A hydrogenation mechanism that directly forms magnesium borohydride avoids issues known to inhibit the speed at which a hydrogen vehicle can be refueled. Hydrogen molecules (gray) dissociate on exposed magnesium (blue) layers of magnesium diboride and migrate to boron (green) edge sites to form borohydride units (BH4, center, light green and light gray).
An inexpensive and useful layered superconductor compound also may be an efficient solid-state material for storing hydrogen. The Department of Energy’s (DOE) Energy Materials Network (link is external)(EMN) consortium approach to accelerate material discovery and development is starting to pay off.
Through theory and experimentation, Lawrence Livermore National Laboratory(LLNL) scientists have discovered the key mechanism by which magnesium diboride (MgB2) absorbs hydrogen and provided key insights into the reaction pathway that converts MgB2 to its highest hydrogen capacity form, magnesium borohydride (Mg(BH4)2). Mg(BH4)2 is a particularly promising hydrogen storage material because of its high hydrogen content and attractive thermodynamics.
“The insights provided by our study are an important step toward unlocking the potential of this material for solid-state hydrogen storage,” said Keith Ray, LLNL physicist and lead author of a paper featured on the inside cover of the September issue of Physical Chemistry Chemical Physics(link is external).
Storage of hydrogen is one of the critical enabling technologies for hydrogen-fueled transportation systems as well as grid resiliency, energy storage and use of diverse domestic resources across sectors, which can reduce oil dependency.
Hydrogen has a high gravimetric energy density — fuel cell vehicles on the road today can travel more than 300 miles with 5 kilograms of hydrogen — and zero pollution from the tailpipe. However, current hydrogen-powered vehicles rely on high-pressure hydrogen storage tanks, which limit infrastructure practicality. Furthermore, the use of 700 bar (700 atmospheres of pressure) H2gas is inefficient due to compression losses.

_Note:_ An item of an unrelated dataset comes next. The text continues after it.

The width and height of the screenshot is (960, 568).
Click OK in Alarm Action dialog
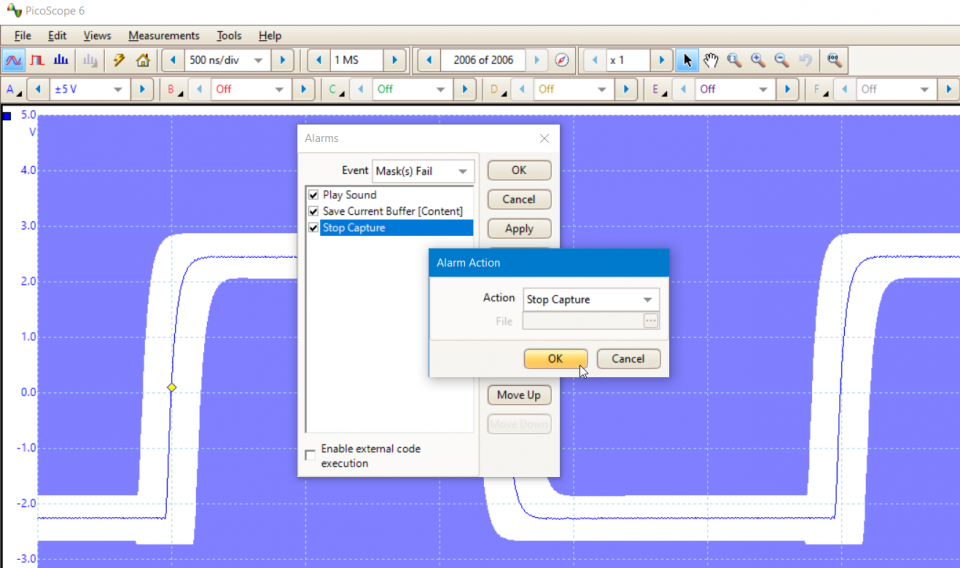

Solid-state hydrogen storage in complex metal hydrides may offer much more compact onboard storage systems and reduced operating pressures. However, complex metal hydrides are often characterized by poor kinetics and multi-step hydrogenation pathways that are not well understood.
In the new study, the team took an important step toward understanding and improving these shortcomings. They found that in the initial stages of hydrogen exposure, MgB2 can hydrogenate to Mg(BH4)2 without the formation of intermediate compounds. Since these intermediates are known to inhibit the speed at which a hydrogen vehicle can be refueled, the possibility of avoiding them is an important development toward making MgB2 practically viable.
“We showed that if you can combine spectroscopy, first principles calculations and kinetic modeling, it’s possible to understand the reaction pathway and specific chemical mechanism in a way that hasn’t been done before,” said Tae Wook Heo, LLNL materials scientist and co-author. The research team also discovered that MgB2 hydrogenation occurs in two separate reaction stages as hydrogen molecules split and migrate to exposed edges in the material.